Prediction of the Weyl semimetal in the orthorhombic MoTe2

TL;DR

This paper predicts that orthorhombic MoTe2 is a Weyl semimetal with large Weyl point separation, and discusses how strain or correlations can switch its type, providing insights for experimental verification.

Contribution

It is the first detailed theoretical prediction of Weyl points and Fermi arcs in orthorhombic MoTe2, highlighting its potential as a large-separation Weyl semimetal.

Findings

MoTe2 has four pairs of Weyl points slightly above the Fermi level.

Weyl points are connected by observable Fermi arcs.
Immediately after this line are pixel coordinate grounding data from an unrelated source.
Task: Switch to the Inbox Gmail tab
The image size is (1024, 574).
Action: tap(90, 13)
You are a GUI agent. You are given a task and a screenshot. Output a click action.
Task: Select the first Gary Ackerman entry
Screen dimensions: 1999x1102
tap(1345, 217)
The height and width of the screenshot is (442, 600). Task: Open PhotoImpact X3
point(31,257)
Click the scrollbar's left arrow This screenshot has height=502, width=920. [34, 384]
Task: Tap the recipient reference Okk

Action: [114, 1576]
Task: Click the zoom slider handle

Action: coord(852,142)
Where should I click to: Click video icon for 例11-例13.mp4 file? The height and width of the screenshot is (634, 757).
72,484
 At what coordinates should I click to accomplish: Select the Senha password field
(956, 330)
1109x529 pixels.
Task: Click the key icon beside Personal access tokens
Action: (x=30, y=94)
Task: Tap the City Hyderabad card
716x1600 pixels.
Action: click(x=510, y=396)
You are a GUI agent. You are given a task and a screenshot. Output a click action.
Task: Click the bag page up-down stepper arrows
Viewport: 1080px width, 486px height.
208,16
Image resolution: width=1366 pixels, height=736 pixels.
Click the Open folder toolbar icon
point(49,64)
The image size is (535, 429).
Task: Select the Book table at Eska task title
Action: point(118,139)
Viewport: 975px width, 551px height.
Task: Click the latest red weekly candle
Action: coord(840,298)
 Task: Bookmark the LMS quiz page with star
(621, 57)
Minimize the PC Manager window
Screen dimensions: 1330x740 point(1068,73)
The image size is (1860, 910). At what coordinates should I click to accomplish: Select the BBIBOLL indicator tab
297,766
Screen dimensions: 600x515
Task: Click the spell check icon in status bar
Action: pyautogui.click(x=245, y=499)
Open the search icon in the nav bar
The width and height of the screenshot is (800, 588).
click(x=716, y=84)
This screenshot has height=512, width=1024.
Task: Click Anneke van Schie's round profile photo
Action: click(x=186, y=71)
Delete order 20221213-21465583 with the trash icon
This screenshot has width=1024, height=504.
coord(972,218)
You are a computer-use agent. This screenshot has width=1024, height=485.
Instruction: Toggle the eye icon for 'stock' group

Strain or correlation effects can induce a transition from type-II to type-I Weyl semimetal.

Abstract

We investigate the orthorhombic phase (Td) of layered transition-metal-dichalcogenide MoTe$_2$ as a Weyl semimetal candidate, which was discovered to be a superconductor in our recent experiment. MoTe$_2$ exhibits four pairs of Weyl points lying slightly ($\sim$ 6 meV) above the Fermi energy in the bulk band structure. Unlike its cousin WTe$_2$, which was predicted to be a type-II Weyl semimetal recently, the spacing between each pair of Weyl points is found to be as large as 4 percent of the reciprocal lattice in MoTe$_2$ (six times larger than that of WTe$_2$). When projected to the surface, Weyl points are connected by Fermi arcs, which can be easily verified by ARPES due to the large Weyl point separation. In addition, we show that the correlation effect or strain can drive MoTe$_2$ from the type-II to type-I Weyl semimetal.